____ EXTRACTED INFORMATION

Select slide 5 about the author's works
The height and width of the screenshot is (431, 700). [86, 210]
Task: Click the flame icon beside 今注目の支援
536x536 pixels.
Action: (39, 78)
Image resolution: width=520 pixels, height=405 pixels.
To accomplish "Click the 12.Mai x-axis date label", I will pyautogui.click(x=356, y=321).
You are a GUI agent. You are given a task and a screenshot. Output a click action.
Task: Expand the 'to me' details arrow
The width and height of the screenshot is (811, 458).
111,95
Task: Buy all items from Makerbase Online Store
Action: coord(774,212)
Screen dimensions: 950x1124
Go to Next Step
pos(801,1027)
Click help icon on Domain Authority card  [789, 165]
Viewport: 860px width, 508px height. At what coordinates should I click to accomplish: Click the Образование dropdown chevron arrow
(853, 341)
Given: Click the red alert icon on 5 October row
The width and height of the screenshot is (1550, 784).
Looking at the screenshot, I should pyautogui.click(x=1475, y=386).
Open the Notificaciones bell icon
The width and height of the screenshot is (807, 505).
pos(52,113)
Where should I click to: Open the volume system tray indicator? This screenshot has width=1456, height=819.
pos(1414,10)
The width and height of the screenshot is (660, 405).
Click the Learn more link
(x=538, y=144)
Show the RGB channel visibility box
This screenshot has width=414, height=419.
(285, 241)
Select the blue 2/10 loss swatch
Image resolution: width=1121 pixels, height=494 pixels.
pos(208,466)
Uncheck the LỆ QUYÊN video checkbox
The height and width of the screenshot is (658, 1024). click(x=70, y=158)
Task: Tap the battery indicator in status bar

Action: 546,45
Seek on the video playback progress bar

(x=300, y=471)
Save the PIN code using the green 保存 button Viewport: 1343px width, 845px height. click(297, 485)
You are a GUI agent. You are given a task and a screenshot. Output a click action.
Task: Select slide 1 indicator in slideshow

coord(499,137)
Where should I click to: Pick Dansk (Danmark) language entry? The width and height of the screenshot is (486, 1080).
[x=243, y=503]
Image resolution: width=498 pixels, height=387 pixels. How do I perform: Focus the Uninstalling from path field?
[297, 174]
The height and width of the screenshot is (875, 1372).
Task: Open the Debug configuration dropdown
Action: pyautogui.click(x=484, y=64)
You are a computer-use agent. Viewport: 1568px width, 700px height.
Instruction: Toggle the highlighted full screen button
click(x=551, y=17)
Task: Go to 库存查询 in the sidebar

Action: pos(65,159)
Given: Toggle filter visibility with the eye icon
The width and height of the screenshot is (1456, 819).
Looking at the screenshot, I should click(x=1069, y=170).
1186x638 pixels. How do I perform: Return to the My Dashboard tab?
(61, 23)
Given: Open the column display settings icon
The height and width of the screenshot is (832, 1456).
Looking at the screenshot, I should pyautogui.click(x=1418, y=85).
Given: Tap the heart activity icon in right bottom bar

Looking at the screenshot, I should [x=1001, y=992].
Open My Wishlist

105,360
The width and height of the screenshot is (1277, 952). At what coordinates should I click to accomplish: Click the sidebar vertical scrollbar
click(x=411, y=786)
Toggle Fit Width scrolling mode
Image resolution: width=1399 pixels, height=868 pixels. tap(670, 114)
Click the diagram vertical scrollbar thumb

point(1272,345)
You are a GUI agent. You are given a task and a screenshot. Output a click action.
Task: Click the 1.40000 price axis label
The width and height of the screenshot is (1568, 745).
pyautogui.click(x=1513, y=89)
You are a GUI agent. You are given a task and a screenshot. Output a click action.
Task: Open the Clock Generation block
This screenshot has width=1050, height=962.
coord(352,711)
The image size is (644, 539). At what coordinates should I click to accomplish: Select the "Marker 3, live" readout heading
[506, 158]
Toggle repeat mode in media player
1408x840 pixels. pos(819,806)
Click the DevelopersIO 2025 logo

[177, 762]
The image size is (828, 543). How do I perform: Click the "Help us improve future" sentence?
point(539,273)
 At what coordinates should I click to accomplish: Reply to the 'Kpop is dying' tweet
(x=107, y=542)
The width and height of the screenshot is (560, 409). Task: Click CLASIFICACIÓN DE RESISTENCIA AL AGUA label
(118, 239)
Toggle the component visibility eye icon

________

Copy out the lines of the material from the one containing "Task: Tap the battery indicator in status bar" through the one containing "coord(499,137)", inclusive, reproducing them unchanged.

Task: Tap the battery indicator in status bar

Action: 546,45
Seek on the video playback progress bar

(x=300, y=471)
Save the PIN code using the green 保存 button Viewport: 1343px width, 845px height. click(297, 485)
You are a GUI agent. You are given a task and a screenshot. Output a click action.
Task: Select slide 1 indicator in slideshow

coord(499,137)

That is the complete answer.